Mais attendu, d'une part, qu'après avoir constaté que la société SAS avait souscrit dans le contrat de travail qu'elle avait conclu avec M. X... l'engagement de ne pas demander d'indemnité à la société Seatrade Group si celle-ci souhaitait poursuivre les relations avec son salarié après la rupture de ce contrat, la cour d'appel en a exactement déduit que cette clause, qui constituait une renonciation par avance de l'agent commercial à son droit à une indemnité de cessation de contrat, fût-elle incluse dans un contrat de travail ou susceptible de constituer une stipulation pour autrui au profit du mandant, était contraire aux dispositions d'ordre public de l'article L. 134-16 du code de commerce et devait être réputée non écrite ;
Et attendu, d'autre part, que la décision se trouvant justifiée par les motifs vainement critiqués par la première branche, les motifs critiqués par la seconde branche sont surabondants ;
D'où il suit que le moyen, inopérant en sa seconde branche, n'est pas fondé pour le surplus ;
PAR CES MOTIFS :
REJETTE le pourvoi ;
Condamne les sociétés Seatrade Reefer Chartering et Seatrade Group aux dépens ;
Vu l'article 700 du code de procédure civile, les condamne à payer à la société Shipping Agency service la somme globale de 3 000 euros et rejette leur demande ;
Ainsi fait et jugé par la Cour de cassation, chambre commerciale, financière et économique, et prononcé par le président en son audience publique du vingt et un octobre deux mille quatorze.

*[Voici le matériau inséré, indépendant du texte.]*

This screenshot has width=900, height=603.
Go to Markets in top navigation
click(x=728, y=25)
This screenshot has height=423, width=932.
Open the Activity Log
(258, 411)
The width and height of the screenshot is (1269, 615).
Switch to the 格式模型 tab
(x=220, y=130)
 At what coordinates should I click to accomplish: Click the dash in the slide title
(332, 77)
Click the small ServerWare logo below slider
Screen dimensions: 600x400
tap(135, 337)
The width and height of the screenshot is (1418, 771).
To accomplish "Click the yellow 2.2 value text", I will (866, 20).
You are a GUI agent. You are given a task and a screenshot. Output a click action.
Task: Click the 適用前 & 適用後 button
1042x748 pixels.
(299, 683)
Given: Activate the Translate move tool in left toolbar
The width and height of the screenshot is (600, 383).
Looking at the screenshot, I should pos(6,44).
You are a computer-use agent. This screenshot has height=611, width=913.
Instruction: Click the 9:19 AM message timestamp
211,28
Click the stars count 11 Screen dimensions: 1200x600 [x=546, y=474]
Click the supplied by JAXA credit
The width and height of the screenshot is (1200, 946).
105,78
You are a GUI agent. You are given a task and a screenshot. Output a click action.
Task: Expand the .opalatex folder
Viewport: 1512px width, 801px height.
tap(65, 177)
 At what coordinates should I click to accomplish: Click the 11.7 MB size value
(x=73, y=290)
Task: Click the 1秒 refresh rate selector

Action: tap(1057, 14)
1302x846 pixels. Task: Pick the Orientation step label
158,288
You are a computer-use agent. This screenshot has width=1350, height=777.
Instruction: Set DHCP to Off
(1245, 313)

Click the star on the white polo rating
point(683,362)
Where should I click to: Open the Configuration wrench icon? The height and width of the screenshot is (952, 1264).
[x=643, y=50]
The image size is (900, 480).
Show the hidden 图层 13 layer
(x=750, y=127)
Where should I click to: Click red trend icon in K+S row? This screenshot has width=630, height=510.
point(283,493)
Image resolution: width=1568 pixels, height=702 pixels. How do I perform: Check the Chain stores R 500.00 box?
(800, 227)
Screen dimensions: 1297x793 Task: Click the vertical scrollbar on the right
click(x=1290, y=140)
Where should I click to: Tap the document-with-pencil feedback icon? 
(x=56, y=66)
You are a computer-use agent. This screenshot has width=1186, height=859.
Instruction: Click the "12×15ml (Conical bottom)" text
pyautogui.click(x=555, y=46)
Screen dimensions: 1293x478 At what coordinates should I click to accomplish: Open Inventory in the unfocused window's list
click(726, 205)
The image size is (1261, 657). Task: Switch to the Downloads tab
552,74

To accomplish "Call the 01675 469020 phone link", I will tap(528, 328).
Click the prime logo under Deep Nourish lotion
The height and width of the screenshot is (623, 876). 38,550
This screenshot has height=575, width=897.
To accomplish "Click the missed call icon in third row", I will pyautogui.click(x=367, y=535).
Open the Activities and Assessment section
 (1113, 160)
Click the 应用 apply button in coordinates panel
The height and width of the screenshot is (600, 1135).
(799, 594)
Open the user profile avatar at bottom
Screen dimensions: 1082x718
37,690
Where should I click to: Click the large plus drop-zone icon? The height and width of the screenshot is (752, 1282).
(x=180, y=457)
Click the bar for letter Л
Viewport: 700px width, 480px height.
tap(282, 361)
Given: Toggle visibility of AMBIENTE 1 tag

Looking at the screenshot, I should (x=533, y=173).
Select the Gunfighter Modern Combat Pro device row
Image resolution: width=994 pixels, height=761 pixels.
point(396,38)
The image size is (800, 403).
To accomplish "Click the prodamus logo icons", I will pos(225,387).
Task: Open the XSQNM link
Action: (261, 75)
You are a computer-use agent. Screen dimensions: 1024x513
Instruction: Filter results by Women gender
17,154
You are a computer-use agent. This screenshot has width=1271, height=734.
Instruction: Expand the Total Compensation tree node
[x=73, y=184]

MOYENS ANNEXES au présent arrêt :
Moyens produits par la SCP Spinosi et Sureau, avocat aux Conseils, pour les sociétés Seatrade Reefer Chartering NV et Seatrade Group NV
PREMIER MOYEN DE CASSATION :
Il est reproché à l'arrêt infirmatif attaqué d'avoir déclaré recevable la société SHIPPING AGENCY SERVICE (SAS) en sa demande en paiement d'indemnité de cessation de contrat d'agent commercial formée contre la société SEATRADE GROUP ;
Aux motifs que « la société Seatrade group conclut à l'irrecevabilité de la demande en paiement d'indemnité formée contre elle ; qu'invoquant sa qualité de mandant, elle fait valoir que la société SAS ne lui a pas notifié dans le délai d'un an imparti par l'article L. 134-12 sa décision de demander le paiement d'une indemnité compensatrice ;
Qu'elle expose qu'elle n'était pas le destinataire du courrier reçu le 4 février 2009 par la société Seatrade RC, et par lequel la société SAS a fait connaître qu'elle entendait faire valoir un droit à indemnité compensatrice ; qu'elle soutient que ce courrier, adressé sans précision quant à la qualité du destinataire, ne peut produire d'effet à son égard ; qu'elle considère en effet qu'il n'est établi :
- ni que la société Seatrade RC ait été habilitée à recevoir des actes judiciaires ou extra-judiciaires au nom du mandant,- ni que celle-ci ait reçu l'acte en qualité de mandataire de la société Seatrade group ;
- que la société SAS soutient au visa de l'article 1198-1 du Code civil que le courrier du 4 février 2009 a été adressé à la société Seatrade RC, mandataire de la société Seatrade group, armateur mandant ;
- qu'il convient de statuer sur les prétentions respectives susvisées ;
- que selon les dispositions de l'article L. 134-12 du code de commerce :
« En cas de cessation de ses relations avec le mandant, l'agent commercial a droit à une indemnité compensatrice en réparation du préjudice subi.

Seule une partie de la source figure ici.